§ **PROMPT**
All of the entries below are to be retyped exactly.

§ **EXERCISE DATA**
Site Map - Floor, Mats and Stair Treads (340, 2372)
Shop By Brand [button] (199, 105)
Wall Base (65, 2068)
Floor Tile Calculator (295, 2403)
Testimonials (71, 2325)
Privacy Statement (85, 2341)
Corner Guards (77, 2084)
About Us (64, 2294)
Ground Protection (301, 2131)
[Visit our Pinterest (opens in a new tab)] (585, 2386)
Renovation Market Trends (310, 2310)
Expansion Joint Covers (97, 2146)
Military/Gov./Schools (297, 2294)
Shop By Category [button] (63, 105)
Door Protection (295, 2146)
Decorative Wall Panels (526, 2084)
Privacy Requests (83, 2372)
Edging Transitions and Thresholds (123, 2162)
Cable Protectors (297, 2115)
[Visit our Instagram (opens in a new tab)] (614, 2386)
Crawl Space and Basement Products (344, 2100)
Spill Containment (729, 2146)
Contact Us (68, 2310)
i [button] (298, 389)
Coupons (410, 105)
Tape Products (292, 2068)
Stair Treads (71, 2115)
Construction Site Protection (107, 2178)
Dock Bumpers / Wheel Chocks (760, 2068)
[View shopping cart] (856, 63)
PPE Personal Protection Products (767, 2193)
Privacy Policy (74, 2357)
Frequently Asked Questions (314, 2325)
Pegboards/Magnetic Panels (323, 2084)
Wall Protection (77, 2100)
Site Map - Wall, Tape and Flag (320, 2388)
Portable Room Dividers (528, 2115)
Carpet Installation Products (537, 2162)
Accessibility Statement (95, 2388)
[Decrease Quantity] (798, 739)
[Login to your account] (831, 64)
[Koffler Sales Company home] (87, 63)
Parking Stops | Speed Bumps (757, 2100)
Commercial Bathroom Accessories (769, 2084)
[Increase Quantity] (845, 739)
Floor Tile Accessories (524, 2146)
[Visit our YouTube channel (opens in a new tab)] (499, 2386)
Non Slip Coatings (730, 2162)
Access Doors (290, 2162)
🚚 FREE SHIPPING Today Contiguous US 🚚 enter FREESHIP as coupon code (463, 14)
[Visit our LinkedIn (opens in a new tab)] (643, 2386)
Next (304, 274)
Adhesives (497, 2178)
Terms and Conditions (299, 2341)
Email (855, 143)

§ **TASK RESULT**
Site Map - Floor, Mats and Stair Treads (340, 2372)
Shop By Brand [button] (199, 105)
Wall Base (65, 2068)
Floor Tile Calculator (295, 2403)
Testimonials (71, 2325)
Privacy Statement (85, 2341)
Corner Guards (77, 2084)
About Us (64, 2294)
Ground Protection (301, 2131)
[Visit our Pinterest (opens in a new tab)] (585, 2386)
Renovation Market Trends (310, 2310)
Expansion Joint Covers (97, 2146)
Military/Gov./Schools (297, 2294)
Shop By Category [button] (63, 105)
Door Protection (295, 2146)
Decorative Wall Panels (526, 2084)
Privacy Requests (83, 2372)
Edging Transitions and Thresholds (123, 2162)
Cable Protectors (297, 2115)
[Visit our Instagram (opens in a new tab)] (614, 2386)
Crawl Space and Basement Products (344, 2100)
Spill Containment (729, 2146)
Contact Us (68, 2310)
i [button] (298, 389)
Coupons (410, 105)
Tape Products (292, 2068)
Stair Treads (71, 2115)
Construction Site Protection (107, 2178)
Dock Bumpers / Wheel Chocks (760, 2068)
[View shopping cart] (856, 63)
PPE Personal Protection Products (767, 2193)
Privacy Policy (74, 2357)
Frequently Asked Questions (314, 2325)
Pegboards/Magnetic Panels (323, 2084)
Wall Protection (77, 2100)
Site Map - Wall, Tape and Flag (320, 2388)
Portable Room Dividers (528, 2115)
Carpet Installation Products (537, 2162)
Accessibility Statement (95, 2388)
[Decrease Quantity] (798, 739)
[Login to your account] (831, 64)
[Koffler Sales Company home] (87, 63)
Parking Stops | Speed Bumps (757, 2100)
Commercial Bathroom Accessories (769, 2084)
[Increase Quantity] (845, 739)
Floor Tile Accessories (524, 2146)
[Visit our YouTube channel (opens in a new tab)] (499, 2386)
Non Slip Coatings (730, 2162)
Access Doors (290, 2162)
🚚 FREE SHIPPING Today Contiguous US 🚚 enter FREESHIP as coupon code (463, 14)
[Visit our LinkedIn (opens in a new tab)] (643, 2386)
Next (304, 274)
Adhesives (497, 2178)
Terms and Conditions (299, 2341)
Email (855, 143)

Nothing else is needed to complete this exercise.